─── GIVEN DATA

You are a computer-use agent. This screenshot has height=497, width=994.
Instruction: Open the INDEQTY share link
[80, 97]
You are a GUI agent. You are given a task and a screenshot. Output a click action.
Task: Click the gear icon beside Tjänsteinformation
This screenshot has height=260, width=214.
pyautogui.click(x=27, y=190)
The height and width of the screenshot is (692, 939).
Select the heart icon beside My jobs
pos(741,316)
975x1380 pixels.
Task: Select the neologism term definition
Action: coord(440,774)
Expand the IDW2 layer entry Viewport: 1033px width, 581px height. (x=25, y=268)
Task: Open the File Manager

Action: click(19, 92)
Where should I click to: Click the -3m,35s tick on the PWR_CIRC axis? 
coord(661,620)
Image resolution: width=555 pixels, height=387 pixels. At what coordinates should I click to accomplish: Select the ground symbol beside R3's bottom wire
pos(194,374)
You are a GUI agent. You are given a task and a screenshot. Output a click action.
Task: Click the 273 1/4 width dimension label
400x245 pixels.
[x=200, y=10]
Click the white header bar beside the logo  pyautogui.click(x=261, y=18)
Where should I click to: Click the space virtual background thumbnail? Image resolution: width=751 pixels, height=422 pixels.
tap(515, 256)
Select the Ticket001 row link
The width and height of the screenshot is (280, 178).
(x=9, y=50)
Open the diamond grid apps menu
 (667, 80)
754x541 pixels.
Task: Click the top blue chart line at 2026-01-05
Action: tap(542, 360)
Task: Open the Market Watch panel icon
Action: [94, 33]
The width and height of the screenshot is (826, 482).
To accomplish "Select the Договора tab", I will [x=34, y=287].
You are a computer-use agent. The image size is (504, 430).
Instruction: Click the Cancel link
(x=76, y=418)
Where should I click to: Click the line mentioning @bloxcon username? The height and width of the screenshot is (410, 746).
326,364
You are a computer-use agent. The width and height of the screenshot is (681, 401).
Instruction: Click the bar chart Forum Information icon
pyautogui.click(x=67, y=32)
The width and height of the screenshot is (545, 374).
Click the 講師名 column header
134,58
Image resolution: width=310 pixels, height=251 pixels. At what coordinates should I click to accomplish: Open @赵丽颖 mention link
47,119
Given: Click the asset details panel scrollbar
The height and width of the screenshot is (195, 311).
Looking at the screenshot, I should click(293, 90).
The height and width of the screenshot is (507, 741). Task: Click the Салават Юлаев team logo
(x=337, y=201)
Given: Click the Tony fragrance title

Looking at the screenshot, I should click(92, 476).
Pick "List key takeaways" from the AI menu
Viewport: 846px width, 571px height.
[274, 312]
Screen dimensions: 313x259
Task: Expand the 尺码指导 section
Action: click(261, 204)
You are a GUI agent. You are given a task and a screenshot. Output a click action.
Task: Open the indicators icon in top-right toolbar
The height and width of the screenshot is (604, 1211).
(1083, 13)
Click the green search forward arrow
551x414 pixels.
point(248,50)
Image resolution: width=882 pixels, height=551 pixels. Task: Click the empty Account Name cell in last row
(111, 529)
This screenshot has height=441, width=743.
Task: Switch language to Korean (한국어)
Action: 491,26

──────

* WHAT IS REQUIRED:
Return the records given above in their entirety, word for word.

* EXERCISE RESPONSE:
You are a computer-use agent. This screenshot has height=497, width=994.
Instruction: Open the INDEQTY share link
[80, 97]
You are a GUI agent. You are given a task and a screenshot. Output a click action.
Task: Click the gear icon beside Tjänsteinformation
This screenshot has height=260, width=214.
pyautogui.click(x=27, y=190)
The height and width of the screenshot is (692, 939).
Select the heart icon beside My jobs
pos(741,316)
975x1380 pixels.
Task: Select the neologism term definition
Action: coord(440,774)
Expand the IDW2 layer entry Viewport: 1033px width, 581px height. (x=25, y=268)
Task: Open the File Manager

Action: click(19, 92)
Where should I click to: Click the -3m,35s tick on the PWR_CIRC axis? 
coord(661,620)
Image resolution: width=555 pixels, height=387 pixels. At what coordinates should I click to accomplish: Select the ground symbol beside R3's bottom wire
pos(194,374)
You are a GUI agent. You are given a task and a screenshot. Output a click action.
Task: Click the 273 1/4 width dimension label
400x245 pixels.
[x=200, y=10]
Click the white header bar beside the logo  pyautogui.click(x=261, y=18)
Where should I click to: Click the space virtual background thumbnail? Image resolution: width=751 pixels, height=422 pixels.
tap(515, 256)
Select the Ticket001 row link
The width and height of the screenshot is (280, 178).
(x=9, y=50)
Open the diamond grid apps menu
 (667, 80)
754x541 pixels.
Task: Click the top blue chart line at 2026-01-05
Action: tap(542, 360)
Task: Open the Market Watch panel icon
Action: [94, 33]
The width and height of the screenshot is (826, 482).
To accomplish "Select the Договора tab", I will [x=34, y=287].
You are a computer-use agent. The image size is (504, 430).
Instruction: Click the Cancel link
(x=76, y=418)
Where should I click to: Click the line mentioning @bloxcon username? The height and width of the screenshot is (410, 746).
326,364
You are a computer-use agent. The width and height of the screenshot is (681, 401).
Instruction: Click the bar chart Forum Information icon
pyautogui.click(x=67, y=32)
The width and height of the screenshot is (545, 374).
Click the 講師名 column header
134,58
Image resolution: width=310 pixels, height=251 pixels. At what coordinates should I click to accomplish: Open @赵丽颖 mention link
47,119
Given: Click the asset details panel scrollbar
The height and width of the screenshot is (195, 311).
Looking at the screenshot, I should click(293, 90).
The height and width of the screenshot is (507, 741). Task: Click the Салават Юлаев team logo
(x=337, y=201)
Given: Click the Tony fragrance title

Looking at the screenshot, I should click(92, 476).
Pick "List key takeaways" from the AI menu
Viewport: 846px width, 571px height.
[274, 312]
Screen dimensions: 313x259
Task: Expand the 尺码指导 section
Action: click(261, 204)
You are a GUI agent. You are given a task and a screenshot. Output a click action.
Task: Open the indicators icon in top-right toolbar
The height and width of the screenshot is (604, 1211).
(1083, 13)
Click the green search forward arrow
551x414 pixels.
point(248,50)
Image resolution: width=882 pixels, height=551 pixels. Task: Click the empty Account Name cell in last row
(111, 529)
This screenshot has height=441, width=743.
Task: Switch language to Korean (한국어)
Action: 491,26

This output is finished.